Current assets and current liabilities, term loans are translated at forward cover rate, if applicable, or at the year end exchange rates and exchange gains and losses are fully recognised in the Profit and Loss Account and those arising on account of forward cover, if any,are amortised over the life of the forward cover.

12. Retirement Benefits

Contributions to the Provident Fund are made at a pre-determined rate and charged to the Profit and Loss Account.

Gratuity liability is defined benefit obligation and is provided for on the basis of an actuarial valuation on projected unit credit method made at the end of each financial year. The liability so provided is represented substantially by creation of separate fund and is considered sufficient to meet the liability as and when it accrues for payment in future.

13. Leave Encashment

Provision for Leave encashment is made on accrual basis on estimates as at the year end and is charged to the Profit and Loss Account.

14. Leases

Leases, where the lessor effectively retains substantially all the risks and benefits of ownership of the leased item, are classified as operating leases. Operating lease payments are recognised as an expense in the Profit & Loss Account on a straight-line basis over the lease term.

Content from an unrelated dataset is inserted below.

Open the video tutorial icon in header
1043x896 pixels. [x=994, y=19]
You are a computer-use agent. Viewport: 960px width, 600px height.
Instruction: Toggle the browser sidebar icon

15. Provision for Current and Deferred Tax

Provision for current tax is made after taking into consideration benefits admissible under the provisions of the Income-tax Act, 1961. Deferred tax resulting from "timing difference" between book and taxable profit is accounted for using the tax rates and laws that have been enacted or substantively enacted as on the balance sheet date or as on date of approval of Statement of Accounts whichever is later. The deferred tax assets are recognised and carried forward only to the extent that there is a reasonable certainty that the assets will be realised in future.

16. Provision, Contingent Liabilities and Contingent Assets (AS-29)

Provision involving substantial degree of estimates in measurement are recognised when there is a present obligation as a result of past event and it is probable that there will be an outflow of resources. Contingent Liabilities are not recognised but are disclosed in the notes. Contingent assets are neither recognised nor disclosed in the financial statements.